[YOUR OBJECTIVE]: Copy the data below without any changes, starting at the line containing "coordinates (363, 105)." and ending at the line containing "Looking at the image, I should click on (662, 321).".

[Element lookup data]

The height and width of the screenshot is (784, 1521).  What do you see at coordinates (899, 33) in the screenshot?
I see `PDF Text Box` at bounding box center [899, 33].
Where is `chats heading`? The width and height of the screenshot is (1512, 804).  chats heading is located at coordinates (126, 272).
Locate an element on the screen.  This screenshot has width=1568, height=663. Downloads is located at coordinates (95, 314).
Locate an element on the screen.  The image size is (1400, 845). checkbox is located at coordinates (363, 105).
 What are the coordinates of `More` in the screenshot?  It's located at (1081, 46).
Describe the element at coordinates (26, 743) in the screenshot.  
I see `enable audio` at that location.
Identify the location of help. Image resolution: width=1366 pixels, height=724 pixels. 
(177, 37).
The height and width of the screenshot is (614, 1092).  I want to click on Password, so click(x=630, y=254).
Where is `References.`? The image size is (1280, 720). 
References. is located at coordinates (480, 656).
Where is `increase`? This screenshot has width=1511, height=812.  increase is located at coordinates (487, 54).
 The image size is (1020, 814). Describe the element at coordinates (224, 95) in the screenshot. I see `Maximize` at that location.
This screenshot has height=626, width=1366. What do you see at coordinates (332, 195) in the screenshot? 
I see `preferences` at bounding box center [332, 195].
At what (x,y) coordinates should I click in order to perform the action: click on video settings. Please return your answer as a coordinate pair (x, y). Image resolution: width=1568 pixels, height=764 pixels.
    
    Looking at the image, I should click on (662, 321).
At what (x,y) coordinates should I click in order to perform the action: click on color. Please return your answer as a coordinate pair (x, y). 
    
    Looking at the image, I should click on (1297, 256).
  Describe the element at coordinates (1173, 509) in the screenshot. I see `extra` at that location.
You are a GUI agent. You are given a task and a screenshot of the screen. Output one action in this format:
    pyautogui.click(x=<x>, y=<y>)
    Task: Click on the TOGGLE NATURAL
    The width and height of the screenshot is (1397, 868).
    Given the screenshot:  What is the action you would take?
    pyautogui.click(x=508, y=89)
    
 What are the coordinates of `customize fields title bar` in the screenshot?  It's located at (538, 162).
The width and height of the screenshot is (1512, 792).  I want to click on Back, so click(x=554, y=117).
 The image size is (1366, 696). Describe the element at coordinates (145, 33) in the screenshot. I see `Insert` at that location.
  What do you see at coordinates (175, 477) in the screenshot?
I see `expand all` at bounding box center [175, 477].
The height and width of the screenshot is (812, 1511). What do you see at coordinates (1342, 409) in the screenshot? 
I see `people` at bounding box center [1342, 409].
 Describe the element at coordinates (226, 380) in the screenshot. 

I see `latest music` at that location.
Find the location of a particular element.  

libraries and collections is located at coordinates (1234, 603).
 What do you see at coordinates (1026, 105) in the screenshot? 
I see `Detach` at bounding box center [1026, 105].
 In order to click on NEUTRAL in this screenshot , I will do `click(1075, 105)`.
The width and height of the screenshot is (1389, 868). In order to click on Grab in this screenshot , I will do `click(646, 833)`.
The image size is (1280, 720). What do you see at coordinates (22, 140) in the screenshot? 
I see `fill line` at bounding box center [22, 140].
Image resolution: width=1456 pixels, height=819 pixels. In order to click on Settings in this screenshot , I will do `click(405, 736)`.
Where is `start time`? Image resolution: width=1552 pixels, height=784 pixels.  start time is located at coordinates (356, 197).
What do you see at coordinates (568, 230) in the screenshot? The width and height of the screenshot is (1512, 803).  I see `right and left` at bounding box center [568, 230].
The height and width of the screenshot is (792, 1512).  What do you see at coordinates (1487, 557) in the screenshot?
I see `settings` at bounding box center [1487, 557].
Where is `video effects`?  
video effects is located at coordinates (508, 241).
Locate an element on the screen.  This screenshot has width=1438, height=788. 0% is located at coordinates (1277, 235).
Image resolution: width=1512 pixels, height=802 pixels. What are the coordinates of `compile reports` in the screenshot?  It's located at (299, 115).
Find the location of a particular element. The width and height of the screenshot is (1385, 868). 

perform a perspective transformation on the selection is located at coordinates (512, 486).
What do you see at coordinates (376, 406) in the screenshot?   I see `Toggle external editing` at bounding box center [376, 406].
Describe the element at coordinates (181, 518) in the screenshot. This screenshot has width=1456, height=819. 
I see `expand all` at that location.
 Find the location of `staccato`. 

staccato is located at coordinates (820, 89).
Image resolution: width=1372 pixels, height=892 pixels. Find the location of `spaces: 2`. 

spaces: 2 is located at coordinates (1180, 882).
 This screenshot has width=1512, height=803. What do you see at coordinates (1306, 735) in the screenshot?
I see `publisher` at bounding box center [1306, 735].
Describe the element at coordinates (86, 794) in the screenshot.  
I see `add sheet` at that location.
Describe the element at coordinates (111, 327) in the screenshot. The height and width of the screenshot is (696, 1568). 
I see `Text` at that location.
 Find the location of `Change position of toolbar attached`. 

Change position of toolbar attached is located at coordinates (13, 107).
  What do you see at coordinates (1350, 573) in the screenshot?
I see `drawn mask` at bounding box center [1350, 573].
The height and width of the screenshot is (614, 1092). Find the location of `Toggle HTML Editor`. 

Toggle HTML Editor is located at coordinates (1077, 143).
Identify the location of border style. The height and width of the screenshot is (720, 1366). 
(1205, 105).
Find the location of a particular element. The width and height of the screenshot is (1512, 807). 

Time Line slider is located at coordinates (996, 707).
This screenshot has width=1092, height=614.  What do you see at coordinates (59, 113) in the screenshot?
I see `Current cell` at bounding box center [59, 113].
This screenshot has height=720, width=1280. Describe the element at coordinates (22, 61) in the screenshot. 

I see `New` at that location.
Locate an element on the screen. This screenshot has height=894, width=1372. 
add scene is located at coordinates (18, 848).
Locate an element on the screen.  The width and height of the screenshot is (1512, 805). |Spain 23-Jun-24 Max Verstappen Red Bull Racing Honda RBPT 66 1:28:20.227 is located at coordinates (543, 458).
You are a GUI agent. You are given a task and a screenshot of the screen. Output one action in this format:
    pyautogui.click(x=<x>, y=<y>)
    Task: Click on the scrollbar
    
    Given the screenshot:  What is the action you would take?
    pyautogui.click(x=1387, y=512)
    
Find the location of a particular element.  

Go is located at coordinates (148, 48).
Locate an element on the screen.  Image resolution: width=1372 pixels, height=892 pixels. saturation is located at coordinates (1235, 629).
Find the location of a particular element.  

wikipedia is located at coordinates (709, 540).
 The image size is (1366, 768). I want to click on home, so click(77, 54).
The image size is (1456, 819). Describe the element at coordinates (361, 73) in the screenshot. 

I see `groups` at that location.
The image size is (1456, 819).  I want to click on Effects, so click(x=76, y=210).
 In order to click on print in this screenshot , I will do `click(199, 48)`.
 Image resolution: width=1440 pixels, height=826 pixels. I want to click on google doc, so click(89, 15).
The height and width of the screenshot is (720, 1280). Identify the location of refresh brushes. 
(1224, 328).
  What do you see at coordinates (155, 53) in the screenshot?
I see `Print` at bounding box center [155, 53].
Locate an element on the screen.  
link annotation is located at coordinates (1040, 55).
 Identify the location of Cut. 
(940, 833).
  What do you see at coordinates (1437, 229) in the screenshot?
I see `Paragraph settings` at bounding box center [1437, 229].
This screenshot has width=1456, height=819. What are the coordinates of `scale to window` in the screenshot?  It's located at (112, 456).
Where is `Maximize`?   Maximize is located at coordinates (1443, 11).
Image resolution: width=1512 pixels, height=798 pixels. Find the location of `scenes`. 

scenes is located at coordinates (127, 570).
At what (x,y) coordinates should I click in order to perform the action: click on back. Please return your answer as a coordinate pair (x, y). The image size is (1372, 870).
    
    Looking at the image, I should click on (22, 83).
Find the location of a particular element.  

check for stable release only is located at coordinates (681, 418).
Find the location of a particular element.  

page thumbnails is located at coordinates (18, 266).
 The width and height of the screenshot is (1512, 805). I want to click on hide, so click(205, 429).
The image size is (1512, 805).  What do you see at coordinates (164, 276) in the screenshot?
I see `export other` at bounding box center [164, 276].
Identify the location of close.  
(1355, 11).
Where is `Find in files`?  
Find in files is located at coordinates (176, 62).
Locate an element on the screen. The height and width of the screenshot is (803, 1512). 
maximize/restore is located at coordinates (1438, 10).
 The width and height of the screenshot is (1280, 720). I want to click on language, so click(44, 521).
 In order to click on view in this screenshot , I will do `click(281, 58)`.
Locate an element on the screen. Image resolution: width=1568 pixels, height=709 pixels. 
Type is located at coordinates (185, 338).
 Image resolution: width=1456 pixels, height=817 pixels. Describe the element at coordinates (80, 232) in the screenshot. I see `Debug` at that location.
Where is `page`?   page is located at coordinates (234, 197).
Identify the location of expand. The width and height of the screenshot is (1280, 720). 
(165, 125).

[EXPECTED OUTPUT]:
Locate an element on the screen.  The image size is (1400, 845). checkbox is located at coordinates (363, 105).
 What are the coordinates of `More` in the screenshot?  It's located at (1081, 46).
Describe the element at coordinates (26, 743) in the screenshot.  
I see `enable audio` at that location.
Identify the location of help. Image resolution: width=1366 pixels, height=724 pixels. 
(177, 37).
The height and width of the screenshot is (614, 1092).  I want to click on Password, so click(x=630, y=254).
Where is `References.`? The image size is (1280, 720). 
References. is located at coordinates (480, 656).
Where is `increase`? This screenshot has width=1511, height=812.  increase is located at coordinates (487, 54).
 The image size is (1020, 814). Describe the element at coordinates (224, 95) in the screenshot. I see `Maximize` at that location.
This screenshot has height=626, width=1366. What do you see at coordinates (332, 195) in the screenshot? 
I see `preferences` at bounding box center [332, 195].
At what (x,y) coordinates should I click in order to perform the action: click on video settings. Please return your answer as a coordinate pair (x, y). Image resolution: width=1568 pixels, height=764 pixels.
    
    Looking at the image, I should click on (662, 321).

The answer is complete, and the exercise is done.